I've noticed the muscle bike guys tend to lean toward "restoration" more than the balloon tire and earlier crowd. Personally it takes a really high detail restoration to make me appreciate the shiny stuff over the original survivors that tell a story through their flaws. I have seen very few restored bikes that really got everything right and when it's not right that "story" is gone forever.
 
Simple.
You restore rough and beat down bikes that are significant enough investment or quality, model etc
Restored bicycles are beautiful when done with accuracy and time and patience.

The problem overall with restored bikes is that the majority of restored bikes were done
on the fly or too many corners were cut.

I love seeing any restored bicycle that was done right because I know how much work
it takes to get there... and always "Hope" that the bike started out as a Too Rough
to leave as-is project.
 
Simple.
You restore rough and beat down bikes that are significant enough investment or quality, model etc
Restored bicycles are beautiful when done with accuracy and time and patience.

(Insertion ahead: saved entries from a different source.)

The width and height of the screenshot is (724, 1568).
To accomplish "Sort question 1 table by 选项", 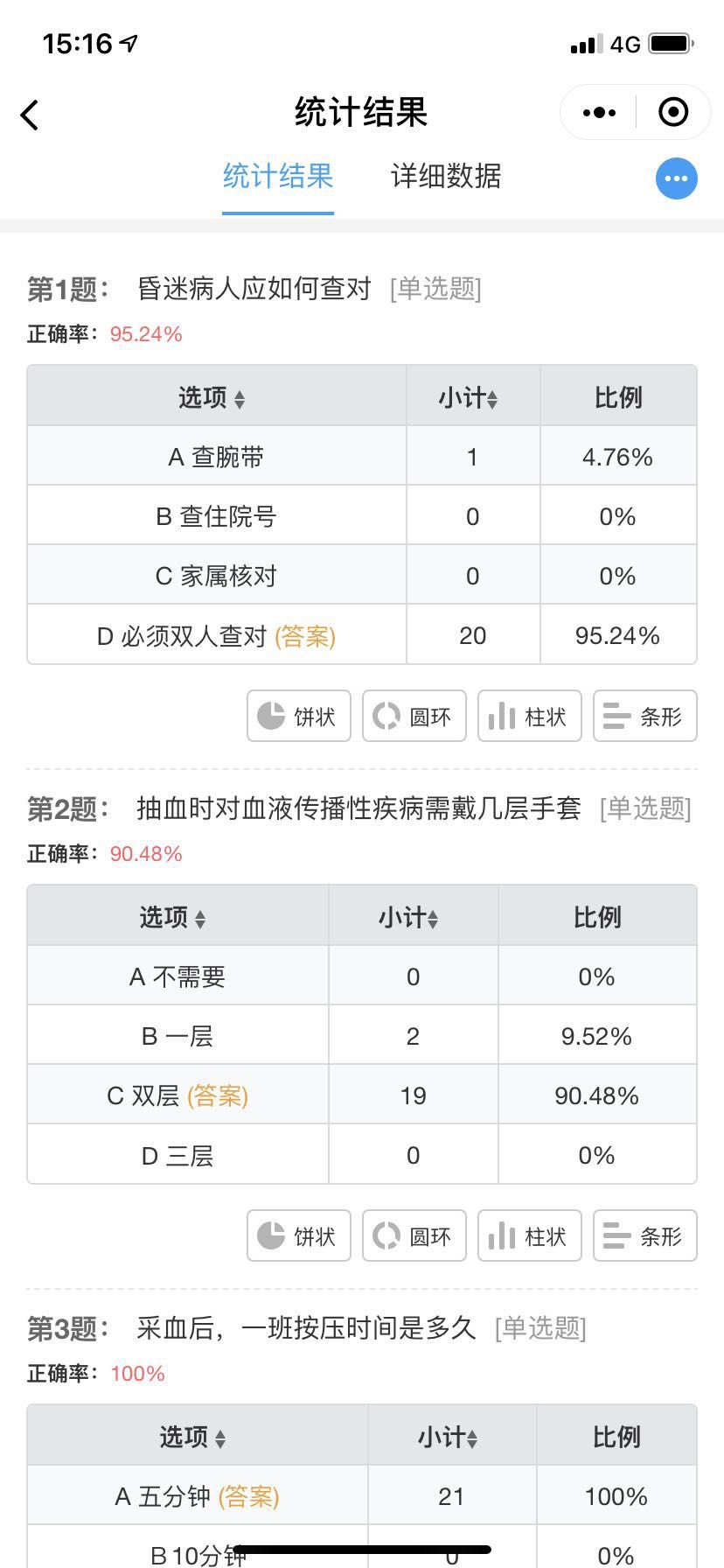I will coord(212,398).
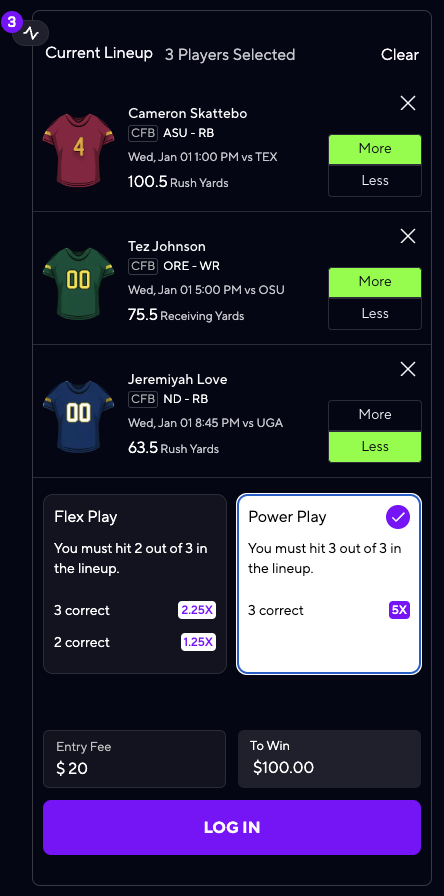Remove Cameron Skattebo with the X icon
Viewport: 444px width, 896px height.
[408, 103]
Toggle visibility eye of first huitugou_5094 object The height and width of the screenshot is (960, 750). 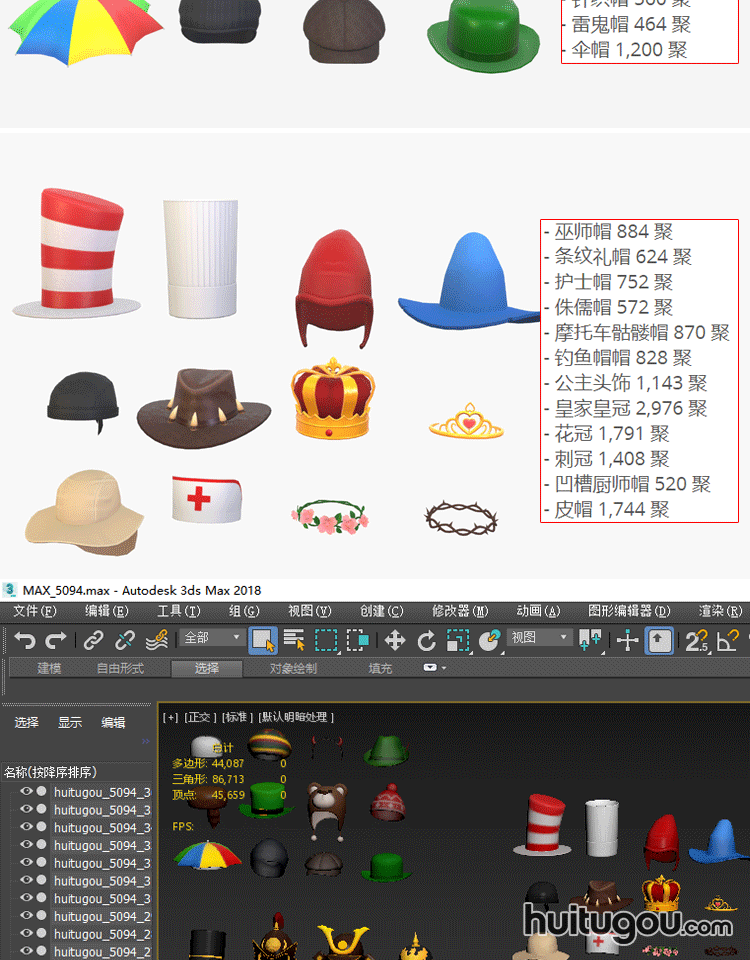[27, 792]
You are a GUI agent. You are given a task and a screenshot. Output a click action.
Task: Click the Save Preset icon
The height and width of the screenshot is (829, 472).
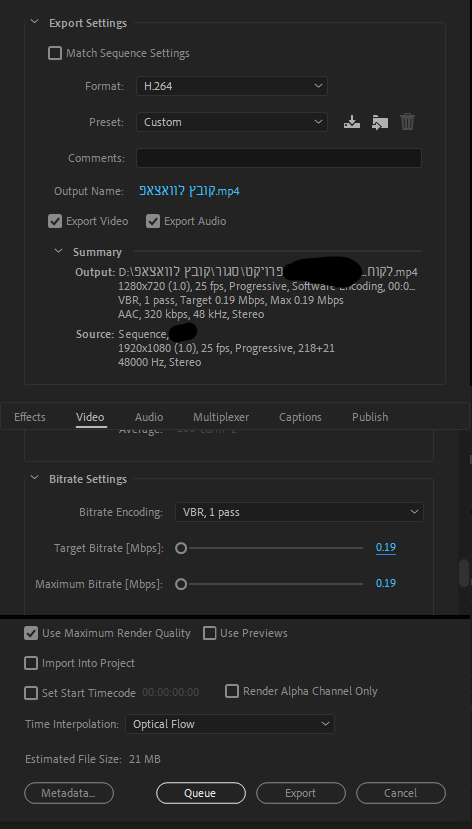(351, 122)
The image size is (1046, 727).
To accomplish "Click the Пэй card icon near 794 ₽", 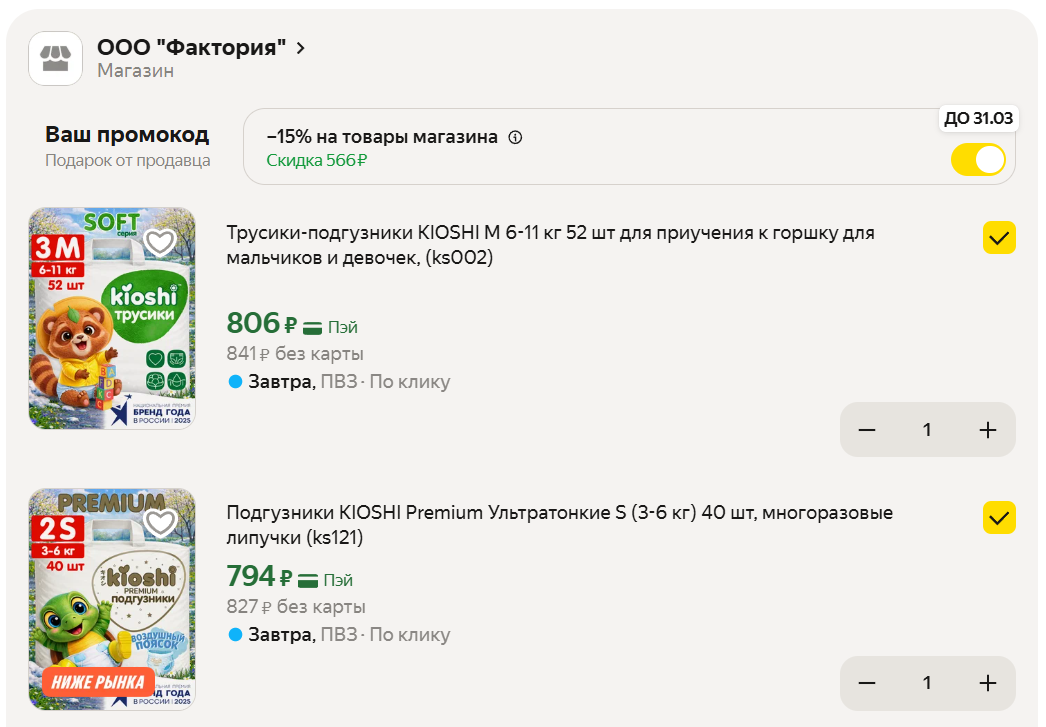I will click(308, 580).
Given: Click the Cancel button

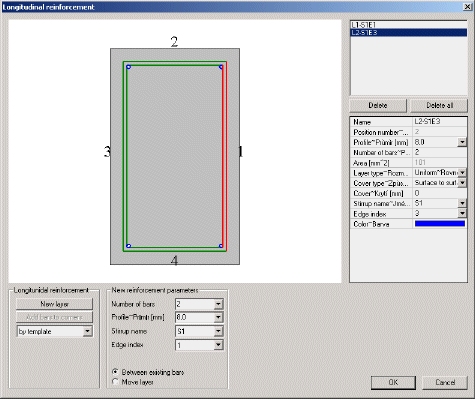Looking at the screenshot, I should tap(445, 382).
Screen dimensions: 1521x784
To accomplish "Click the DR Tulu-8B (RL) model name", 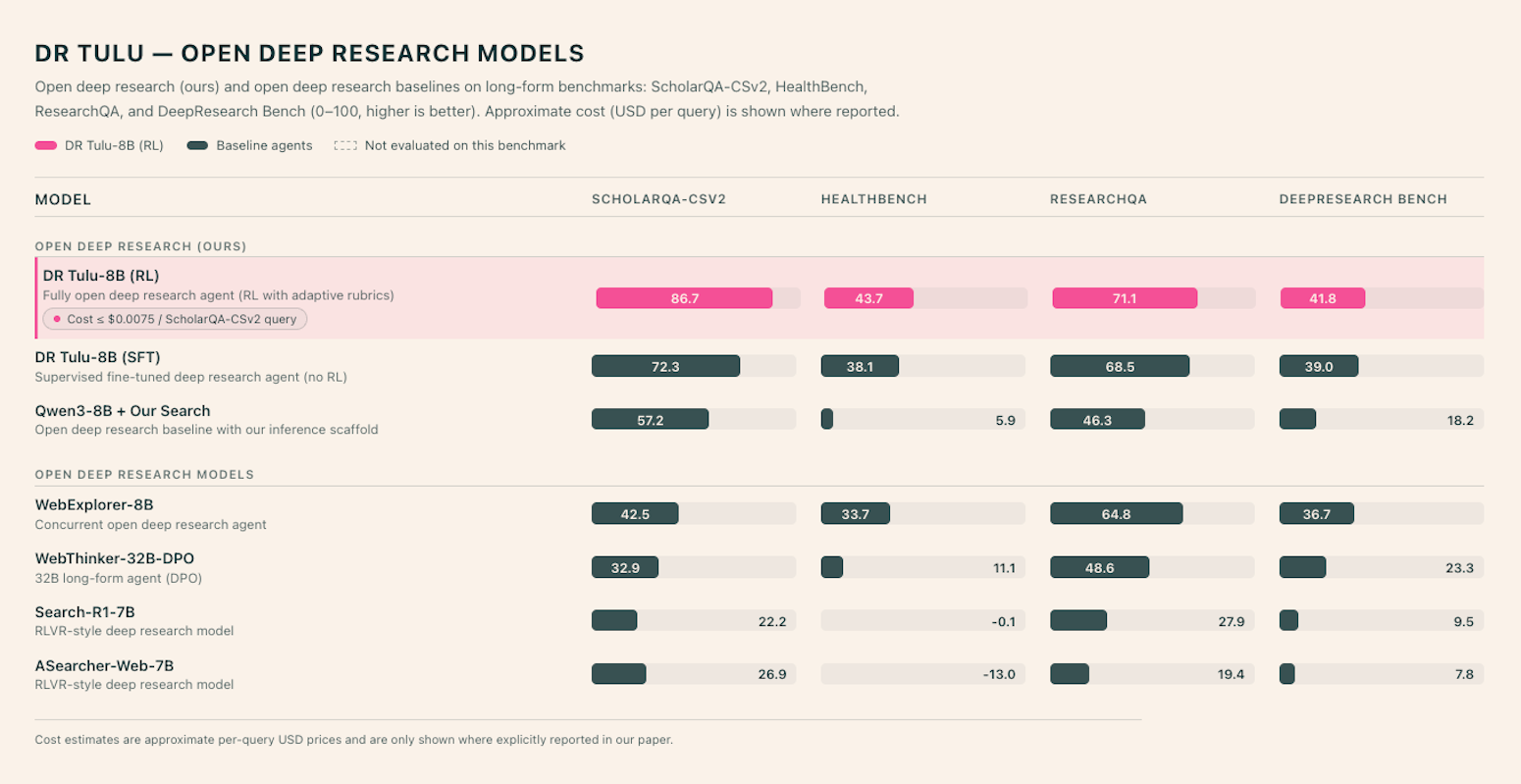I will pyautogui.click(x=101, y=276).
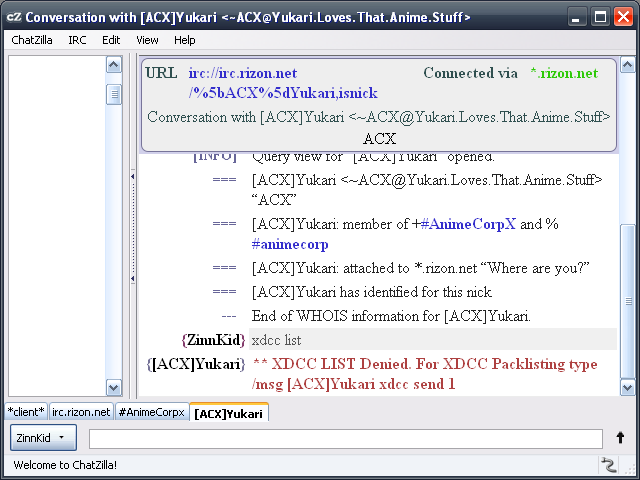Open the IRC menu

click(77, 40)
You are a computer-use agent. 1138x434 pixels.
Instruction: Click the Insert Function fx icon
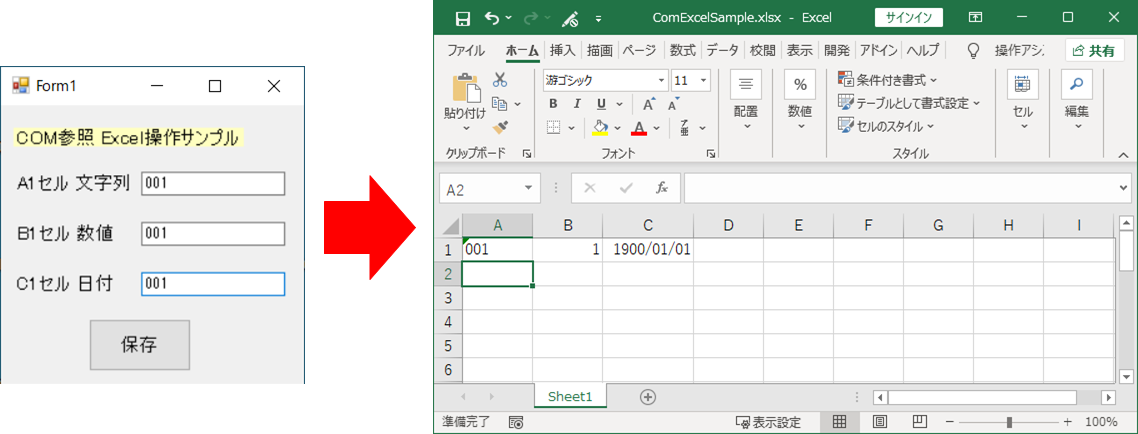(x=661, y=188)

The problem overall with restored bikes is that the majority of restored bikes were done
on the fly or too many corners were cut.

I love seeing any restored bicycle that was done right because I know how much work
it takes to get there... and always "Hope" that the bike started out as a Too Rough
to leave as-is project.
Very well stated, brother!
 
One of the factors that I have observed to push the bicycle community toward original over restored was the large quantity of reproductions that were out a few years ago. The Schwinn Phantoms and Crates, Columbia RX-5 and the 41 and the Roadmasters all introduced large quantities of reproduction parts. Now all the lower end non-deluxe bikes could be restored as a Deluxe version with no way to tell if it was authentic or not.

With this uncertainty comes an automatic devaluation of any restored bike and a higher valuation to any Deluxe bike in original condition.

One other factor is the high cost of restoring. Chrome is through the roof and so is a professional paint job making the cost of restoration of most bikes more than they would be worth once restored. Others have already brought out the point of shortcuts when restoring and substituting paint or powder coat for plating, a common practice also hurts the value of restorations.